There is also a demonstration effect on the wider SADC region. Exchanges that have historically relied on local-currency listings are now watching a nearby venue provide a functioning hard-currency alternative. A healthy VFEX is a quiet source of reform pressure on every other Southern African venue.


Long term, the more important effect is on the map of African hard-currency listing destinations. A decade ago, the map was very thin. Five years ago, a continental issuer seeking hard-currency public capital had effectively two practical answers: London, or Johannesburg. Today, with Rwanda’s multicurrency segment, with regional alternatives across East Africa, and with a functional VFEX, the map is beginning to look like a proper menu. A continent with a proper menu of hard-currency venues is a continent whose corporates have stronger negotiating leverage in every capital-raising conversation they enter. That leverage matters.

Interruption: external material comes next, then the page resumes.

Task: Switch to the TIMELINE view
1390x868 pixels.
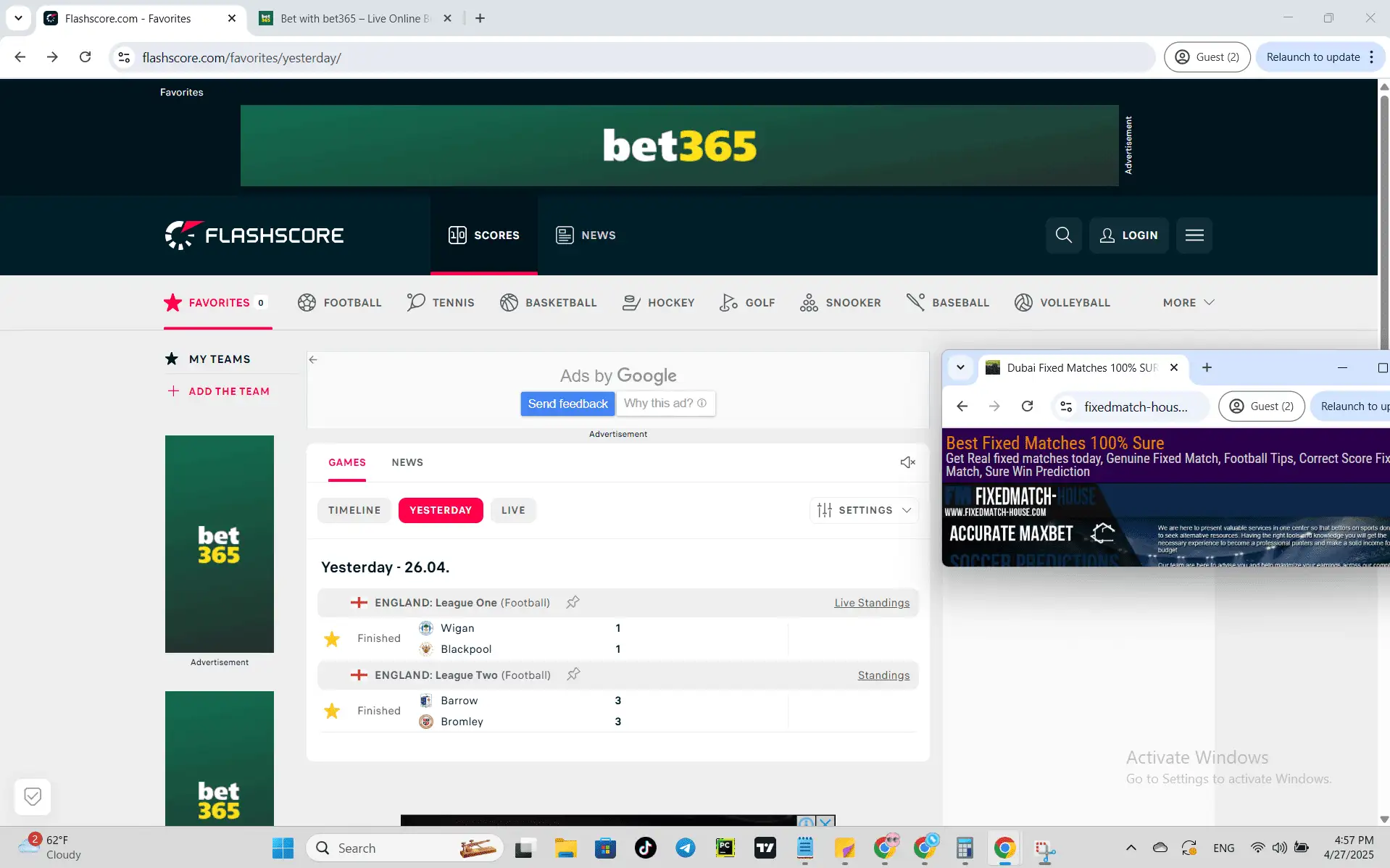Action: pos(354,510)
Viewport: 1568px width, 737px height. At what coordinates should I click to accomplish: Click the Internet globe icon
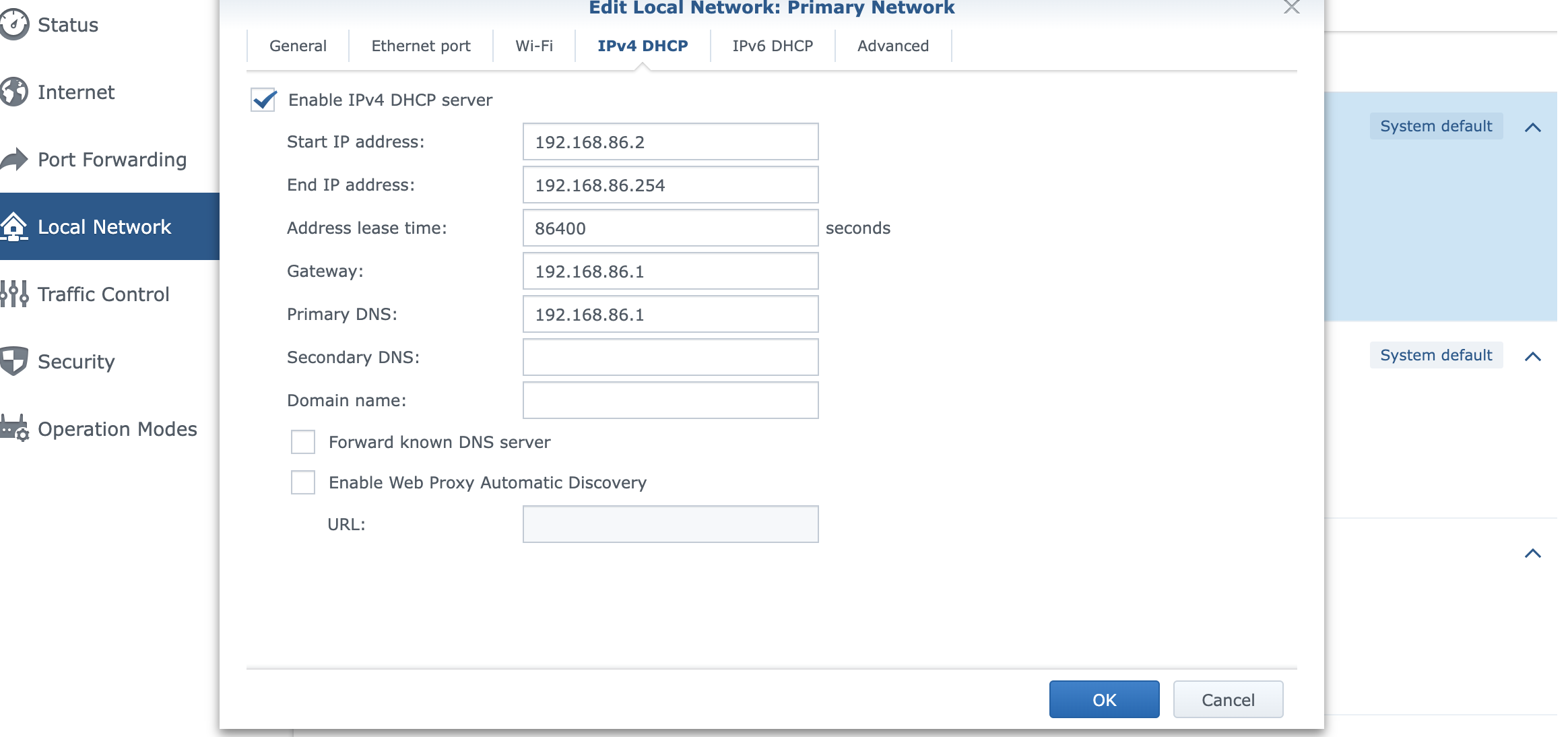[13, 92]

There is also a long-term discipline effect worth naming. Hard-currency public listings impose governance requirements on the issuer — disclosure frequency, audit quality, treatment of minorities — that local-currency listings often do not. A continent with more hard-currency listing options tends, over time, toward the higher bar. That is a slow, cumulative improvement that widens the pool of African corporates institutional capital will engage with.


Closing — surprising ground, serious venue

I want to close on three clear points.


First, VFEX is more credible than its setting would lead many observers to assume. That is not a courtesy assessment; it is a methodological one. The venue’s disclosure discipline, listings pipeline and governance posture are stronger than outside expectations, and its progress is real.


Second, the continent benefits from having more than one functioning hard-currency venue. Resilience, competitive pressure, specialisation and regional accessibility are all improved by VFEX’s existence. These are systemic gains, not promotional ones, and they compound whether or not the venue ever becomes the largest on the continent.


Third, reference architecture has to be applied by rule, not by reputation. A venue that meets methodological thresholds is included. A venue that does not is not. That is the only posture that preserves the integrity of a continental reference layer. VFEX will be treated in exactly that way by our framework, and its progress will be read honestly against consistent methodology rather than filtered through political-risk-first instincts.


When people ask me why Veri spends time on venues that are, by conventional reckoning, off the main map, VFEX is a useful answer. Africa’s most interesting developments are not always happening in the predicted places. A reference architecture that works only on the predicted places is not really a reference architecture. Ours will not be one of those.


Surprising ground. Serious venue. Treat it seriously.